The Irish Times view on the virus response: North-South gap is our weak link
The only way the virus can be suppressed long-term is through a single common approach across the island
A bus stop with advertising thanks to Ireland’s healthcare workers on a deserted street in Dublin, on Friday. Photograph: Aidan Crawley/ EPA
Now that community transmission of Covid-19 has in effect been suppressed in the Republic – an important milestone that suggests recent sacrifices are paying off – work can begin on plans to partially lift some social restrictions in early May. But there are three outstanding problems that could undermine any attempt to restore a semblance of normal life. All three must be addressed if we are to move into the next phase of the containment effort.
The first concerns nursing homes. In effect, there are two concurrent epidemics in the State. One, in society at large, is in retreat. The other, in institutions where we care for some of our most vulnerable citizens, is surging. Half of all deaths from Covid-19 have occurred in these homes and outbreaks have been reported in a third of the total – alarming facts that point to a real emergency. Containing that crisis must now be the priority of Government and public health authorities.

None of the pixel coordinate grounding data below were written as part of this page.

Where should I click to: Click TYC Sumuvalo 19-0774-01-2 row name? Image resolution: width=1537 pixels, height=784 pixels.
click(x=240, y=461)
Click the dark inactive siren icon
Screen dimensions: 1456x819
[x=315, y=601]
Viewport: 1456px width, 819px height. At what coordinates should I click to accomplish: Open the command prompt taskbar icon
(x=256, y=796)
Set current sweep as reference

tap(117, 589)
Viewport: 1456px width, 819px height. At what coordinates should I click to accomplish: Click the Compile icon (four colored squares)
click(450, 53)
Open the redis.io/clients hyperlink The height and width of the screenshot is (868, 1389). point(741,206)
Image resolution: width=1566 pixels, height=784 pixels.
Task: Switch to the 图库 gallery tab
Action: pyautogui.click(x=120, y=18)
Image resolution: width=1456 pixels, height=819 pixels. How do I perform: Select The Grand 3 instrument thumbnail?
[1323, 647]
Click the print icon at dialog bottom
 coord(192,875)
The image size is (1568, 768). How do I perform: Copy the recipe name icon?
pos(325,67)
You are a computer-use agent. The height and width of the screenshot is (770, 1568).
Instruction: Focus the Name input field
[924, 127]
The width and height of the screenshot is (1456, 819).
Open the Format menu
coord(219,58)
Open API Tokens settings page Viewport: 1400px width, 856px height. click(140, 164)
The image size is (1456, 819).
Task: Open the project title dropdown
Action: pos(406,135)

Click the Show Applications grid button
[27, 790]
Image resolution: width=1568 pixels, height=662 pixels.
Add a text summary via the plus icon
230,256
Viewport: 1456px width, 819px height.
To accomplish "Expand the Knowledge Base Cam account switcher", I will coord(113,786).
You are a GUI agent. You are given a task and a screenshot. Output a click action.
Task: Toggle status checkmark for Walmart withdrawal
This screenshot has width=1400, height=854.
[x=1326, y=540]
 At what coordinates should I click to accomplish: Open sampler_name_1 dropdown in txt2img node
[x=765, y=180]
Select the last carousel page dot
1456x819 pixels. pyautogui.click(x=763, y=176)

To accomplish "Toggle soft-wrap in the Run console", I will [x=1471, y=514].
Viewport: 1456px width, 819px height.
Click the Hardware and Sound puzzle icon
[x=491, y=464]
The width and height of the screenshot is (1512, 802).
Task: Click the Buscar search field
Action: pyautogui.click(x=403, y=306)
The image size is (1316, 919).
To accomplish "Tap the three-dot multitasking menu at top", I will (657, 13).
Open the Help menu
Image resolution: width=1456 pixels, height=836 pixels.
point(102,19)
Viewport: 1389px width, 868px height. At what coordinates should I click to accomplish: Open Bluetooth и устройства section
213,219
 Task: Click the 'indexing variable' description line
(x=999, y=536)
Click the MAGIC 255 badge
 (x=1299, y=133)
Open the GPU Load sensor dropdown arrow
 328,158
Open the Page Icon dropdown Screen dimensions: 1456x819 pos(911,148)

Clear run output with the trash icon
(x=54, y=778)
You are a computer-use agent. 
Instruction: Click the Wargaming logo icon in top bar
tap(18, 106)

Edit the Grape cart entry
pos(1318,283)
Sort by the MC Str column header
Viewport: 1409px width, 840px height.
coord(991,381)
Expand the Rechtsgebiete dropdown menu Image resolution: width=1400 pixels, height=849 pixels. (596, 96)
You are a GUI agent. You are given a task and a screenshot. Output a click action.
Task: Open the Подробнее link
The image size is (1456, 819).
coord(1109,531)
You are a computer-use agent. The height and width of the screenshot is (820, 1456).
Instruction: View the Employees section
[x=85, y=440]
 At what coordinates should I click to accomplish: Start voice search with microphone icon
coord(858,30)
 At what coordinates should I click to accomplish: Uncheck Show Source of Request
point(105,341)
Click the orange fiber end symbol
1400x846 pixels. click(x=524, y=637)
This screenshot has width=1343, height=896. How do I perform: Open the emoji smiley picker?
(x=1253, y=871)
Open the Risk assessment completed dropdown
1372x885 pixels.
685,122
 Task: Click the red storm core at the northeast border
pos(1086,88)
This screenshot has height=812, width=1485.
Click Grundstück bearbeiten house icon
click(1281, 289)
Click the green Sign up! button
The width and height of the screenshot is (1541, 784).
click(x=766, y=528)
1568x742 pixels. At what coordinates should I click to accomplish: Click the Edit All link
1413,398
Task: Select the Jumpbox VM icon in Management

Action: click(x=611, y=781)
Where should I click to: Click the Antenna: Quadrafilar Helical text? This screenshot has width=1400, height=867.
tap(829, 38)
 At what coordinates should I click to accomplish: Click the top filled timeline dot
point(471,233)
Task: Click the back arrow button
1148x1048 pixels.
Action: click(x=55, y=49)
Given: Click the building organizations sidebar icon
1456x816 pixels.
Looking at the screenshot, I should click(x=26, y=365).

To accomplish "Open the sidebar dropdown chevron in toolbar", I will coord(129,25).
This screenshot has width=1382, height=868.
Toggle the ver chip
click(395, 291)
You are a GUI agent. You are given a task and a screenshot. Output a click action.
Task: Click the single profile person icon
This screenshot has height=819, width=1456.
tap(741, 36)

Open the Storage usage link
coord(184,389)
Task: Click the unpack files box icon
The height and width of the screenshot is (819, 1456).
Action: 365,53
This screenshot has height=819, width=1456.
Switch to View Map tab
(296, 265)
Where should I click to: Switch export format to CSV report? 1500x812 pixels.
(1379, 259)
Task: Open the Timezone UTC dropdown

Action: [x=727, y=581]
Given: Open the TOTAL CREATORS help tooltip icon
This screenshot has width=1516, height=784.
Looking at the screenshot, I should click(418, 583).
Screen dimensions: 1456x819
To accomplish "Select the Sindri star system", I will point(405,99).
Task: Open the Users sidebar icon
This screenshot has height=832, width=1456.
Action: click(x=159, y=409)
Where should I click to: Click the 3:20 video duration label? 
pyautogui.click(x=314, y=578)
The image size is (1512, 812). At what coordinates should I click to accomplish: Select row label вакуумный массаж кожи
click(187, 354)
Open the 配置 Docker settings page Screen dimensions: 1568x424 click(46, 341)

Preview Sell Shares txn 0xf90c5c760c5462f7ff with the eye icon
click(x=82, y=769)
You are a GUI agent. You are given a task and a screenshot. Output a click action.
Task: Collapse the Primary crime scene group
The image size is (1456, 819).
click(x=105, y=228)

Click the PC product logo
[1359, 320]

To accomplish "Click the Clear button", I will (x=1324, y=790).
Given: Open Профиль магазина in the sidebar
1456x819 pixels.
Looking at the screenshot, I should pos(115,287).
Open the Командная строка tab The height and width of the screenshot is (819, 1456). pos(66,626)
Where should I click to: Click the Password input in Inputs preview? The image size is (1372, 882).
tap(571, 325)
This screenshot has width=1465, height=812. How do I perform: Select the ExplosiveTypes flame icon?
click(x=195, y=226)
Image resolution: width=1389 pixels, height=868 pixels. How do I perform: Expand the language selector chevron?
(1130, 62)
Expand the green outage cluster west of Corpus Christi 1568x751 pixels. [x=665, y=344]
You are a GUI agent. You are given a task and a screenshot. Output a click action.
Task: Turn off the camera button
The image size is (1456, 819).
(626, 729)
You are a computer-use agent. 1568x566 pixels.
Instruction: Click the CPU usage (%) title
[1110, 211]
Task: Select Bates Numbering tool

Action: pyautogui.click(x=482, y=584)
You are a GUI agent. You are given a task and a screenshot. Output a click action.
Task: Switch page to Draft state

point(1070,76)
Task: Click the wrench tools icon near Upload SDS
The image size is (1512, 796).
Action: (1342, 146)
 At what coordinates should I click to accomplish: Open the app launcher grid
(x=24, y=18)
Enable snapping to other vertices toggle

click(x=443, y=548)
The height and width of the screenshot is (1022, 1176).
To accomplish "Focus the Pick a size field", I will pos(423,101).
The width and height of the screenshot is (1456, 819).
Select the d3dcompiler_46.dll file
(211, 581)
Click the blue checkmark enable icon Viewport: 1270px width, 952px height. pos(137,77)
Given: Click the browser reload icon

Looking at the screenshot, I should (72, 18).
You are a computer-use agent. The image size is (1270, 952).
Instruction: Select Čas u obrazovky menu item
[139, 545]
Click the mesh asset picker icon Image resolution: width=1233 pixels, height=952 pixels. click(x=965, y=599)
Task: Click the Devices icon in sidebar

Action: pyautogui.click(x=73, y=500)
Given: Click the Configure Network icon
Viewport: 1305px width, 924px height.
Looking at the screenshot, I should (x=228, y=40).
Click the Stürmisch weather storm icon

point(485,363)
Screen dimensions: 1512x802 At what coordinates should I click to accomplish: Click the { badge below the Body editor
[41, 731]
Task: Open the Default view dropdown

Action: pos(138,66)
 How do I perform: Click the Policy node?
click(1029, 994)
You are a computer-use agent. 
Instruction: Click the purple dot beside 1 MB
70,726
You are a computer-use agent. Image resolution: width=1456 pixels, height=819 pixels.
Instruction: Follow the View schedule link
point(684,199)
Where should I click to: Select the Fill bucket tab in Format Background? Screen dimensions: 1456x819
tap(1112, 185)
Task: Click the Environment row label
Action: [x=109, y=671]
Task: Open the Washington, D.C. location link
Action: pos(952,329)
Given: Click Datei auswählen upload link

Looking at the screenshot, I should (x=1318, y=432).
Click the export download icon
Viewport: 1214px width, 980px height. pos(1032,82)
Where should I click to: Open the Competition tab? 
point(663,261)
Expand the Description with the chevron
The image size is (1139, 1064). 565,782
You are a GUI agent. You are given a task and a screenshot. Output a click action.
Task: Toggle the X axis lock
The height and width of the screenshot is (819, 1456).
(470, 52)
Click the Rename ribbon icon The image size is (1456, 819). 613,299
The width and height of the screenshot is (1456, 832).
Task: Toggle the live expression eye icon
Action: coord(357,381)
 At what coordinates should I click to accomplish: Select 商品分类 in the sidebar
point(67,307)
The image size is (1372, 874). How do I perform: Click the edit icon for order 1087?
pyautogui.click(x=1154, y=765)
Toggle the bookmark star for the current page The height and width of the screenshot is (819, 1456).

The second shortcoming is testing capacity. The State’s ambition to carry out mass testing has been undermined by shortages for over a month. There have been some signs of improvement, but unless the authorities can reach their target of 15,000 tests per day by the end of the month, with results available within 24 hours, a resurgence in infection levels would seem inevitable.
The third problem is one the State can do relatively little about, at least on its own. When restrictions are partially eased, Northern Ireland will be the island’s weak link. This is because, contrary to guidance from the WHO, the North, taking its lead from London, is not engaged in community testing and tracing. That means the authorities have a wholly inadequate picture of the prevalence and behaviour of Covid-19 in the community – and will have a limited ability to detect new infection waves quickly (it does not help that the chief epidemiological model informing London policy does not include Northern Ireland). Given the extent of cross-border activity, that’s a problem for both jurisdictions, and it is a problem exacerbated by sharp divisions on these issues within the Northern Executive.
Our island status gives us a natural advantage in fighting an epidemic; another island, New Zealand, is on track to eliminate coronavirus entirely. Markedly different approaches north and south currently make that an unattainable ambition here. But if ever there was a time to put aside tribal differences, this is it. The only way the virus can be suppressed long-term is through a single common approach across the island. The north-south memorandum of understanding signed earlier this month was a good start. But it must have practical results, meaning at minimum an island-wide policy on testing, tracing, the use of face masks, the duration of isolation, travel restrictions and checks at ports and airports. Covid-19 sees no borders. Neither should our response to it.